3 candles --> 5 years old
6 candles --> 10 years old
9 candles --> 15 years old
etc
The question mean if he has 3 candles, that mean Eli's age is 5 years old. but this question suppose to has picture of cake with the number of how many candles Eli's dad has, so if dad has 3 candles, that mean Eli's age is 5 years old. if dad has 6 candles, tha mean Eli's age is 10 years old. if dad has 9 candles, Eli's age is 15 years old.so you have to double the 2nd number with the same number you doubled with the first number.
To determine Eli's age, we can use the ratio of candles to years.

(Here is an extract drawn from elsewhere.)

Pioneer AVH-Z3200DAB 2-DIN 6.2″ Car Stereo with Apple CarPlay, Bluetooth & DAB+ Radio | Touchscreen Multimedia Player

According to the given information, the ratio is 3 to 5.
Let's denote the number of candles as 'c' and Eli's age as 'a'.
Based on the ratio, we can set up the equation:
c / a = 3 / 5
To find the value of 'a', we need to determine the common factor between 3 and 5. Since there is no common factor other than 1, the fraction 3/5 is already in simplest form.
Therefore, 'a' should be the denominator, which is 5. This means that Eli's birthday cake had 5 candles.
Therefore, Eli was 5 years old.
To determine Eli's age, we can use the given ratio of candles to years, which is 3 to 5. Let's break down how to solve this problem step by step:
1. Define the variables:
- Let's assume Eli's age is represented by 'x'.
- The number of candles Eli's dad found can be represented by 'y'.
2. Set up the ratio as an equation:
- The ratio of candles to years is 3 to 5, which can be written as y/x = 3/5.
3. Solve the equation:
- To solve for 'x', we need to isolate it on one side of the equation. We can start by cross-multiplying:
(y/x) * 5 = 3 * 1
5y = 3x
4. Find the value of 'x':
- We know that Eli's dad found a few candles, so 'y' must be a non-zero value.
- If we divide both sides of the equation by '3', we get:
(5/3)y = x
5. Determine Eli's age:
- Since Eli's dad found the right number of candles using this ratio, Eli's age must match the value of 'y' for the given ratio.
- Therefore, Eli is 'y' years old.
Hence, Eli's age is equal to the number of candles his dad found, 'y', as per the given ratio. Without the specific value of 'y', we cannot determine Eli's exact age.